▶ BLOQUE DE TEXTO:
Los comienzos siempre son
difíciles, porque implican un reordenamiento de nuestro mundo interior, que a su
vez conlleva muchas veces el renunciar a prácticas, creencias (libre o
coactivamente adoptadas) y sentimientos aprendidos y aprehendidos en el pasado,
con la finalidad de poder caminar con la mirada puesta en una hoja en blanco, y
permitir así que vayamos fluyendo.
En mi experiencia personal,
cuando se trata de escribir, por ejemplo, algo profesional, personal o
académico, algo que además me apasiona y que se podría pensar que me es fácil
hacerlo, siempre el iniciar es lo que me resulta más difícil. Sin embargo, una
vez transitados esos minutos, horas y a veces días de andar con una idea
pululando entre las paredes de mi mente, sin encontrar cómo pueda salir de allí
y ser felizmente concretada; y, generando, mientras tanto, una desconcertante agonía
mental, llega el momento cumbre en donde como por arte de magia esa idea que se
encontraba privada y que no permitía comenzar, se convierte en un caudaloso río
de ideas que fluye incesante, libre y excitadamente hasta finalizar el escrito.
El comienzo se complica cuando (...)

▶ DATOS REGISTRADOS:
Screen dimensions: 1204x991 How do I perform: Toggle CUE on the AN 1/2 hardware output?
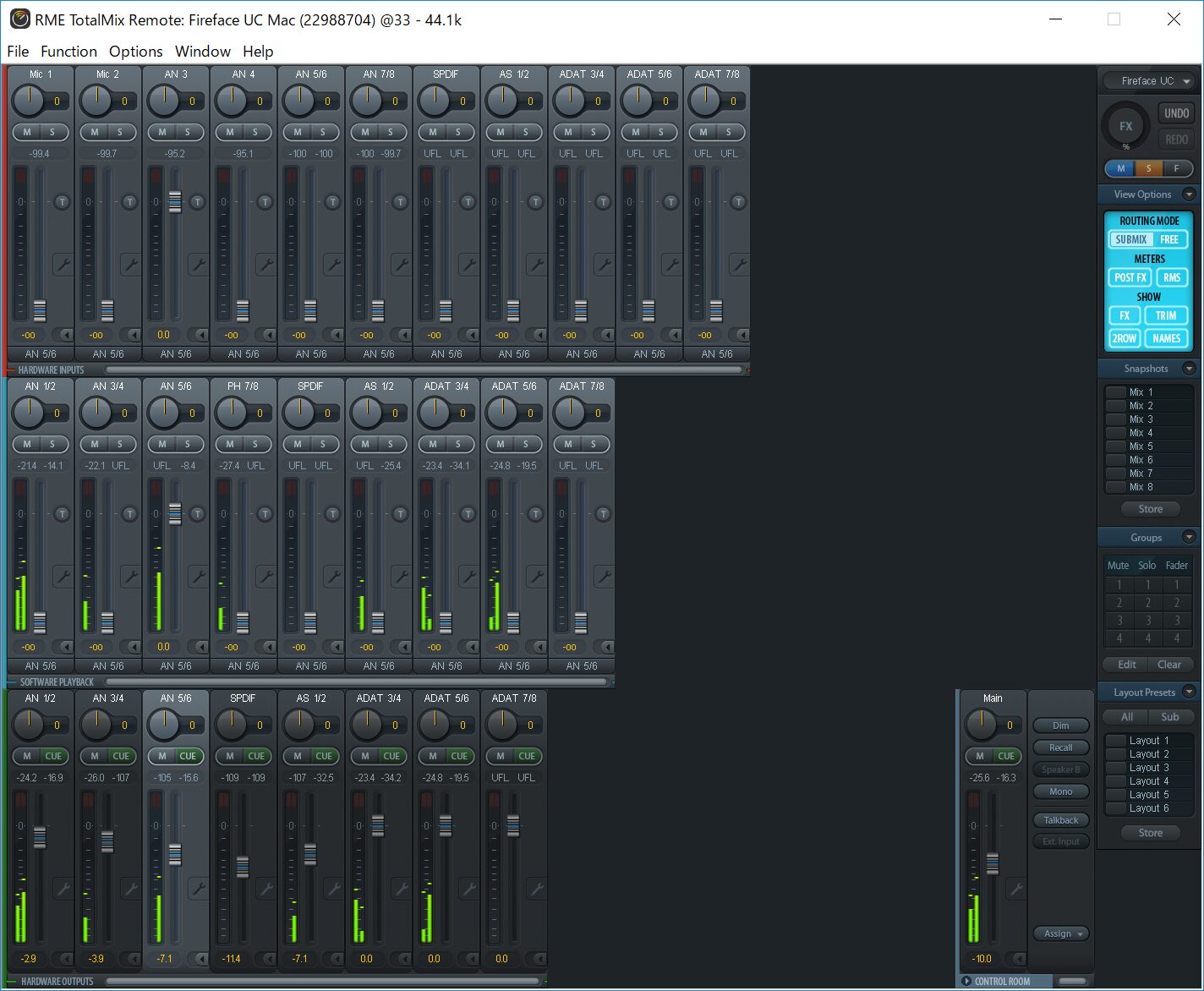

▶ ENUNCIADO:
Copia tal cual el pasaje del texto sobre los comienzos que empieza en "En mi experiencia" y termina en "finalizar el escrito.". Las líneas son un material aparte, sin relación con el texto sobre los comienzos.

▶ SOLUCIÓN:
En mi experiencia personal,
cuando se trata de escribir, por ejemplo, algo profesional, personal o
académico, algo que además me apasiona y que se podría pensar que me es fácil
hacerlo, siempre el iniciar es lo que me resulta más difícil. Sin embargo, una
vez transitados esos minutos, horas y a veces días de andar con una idea
pululando entre las paredes de mi mente, sin encontrar cómo pueda salir de allí
y ser felizmente concretada; y, generando, mientras tanto, una desconcertante agonía
mental, llega el momento cumbre en donde como por arte de magia esa idea que se
encontraba privada y que no permitía comenzar, se convierte en un caudaloso río
de ideas que fluye incesante, libre y excitadamente hasta finalizar el escrito.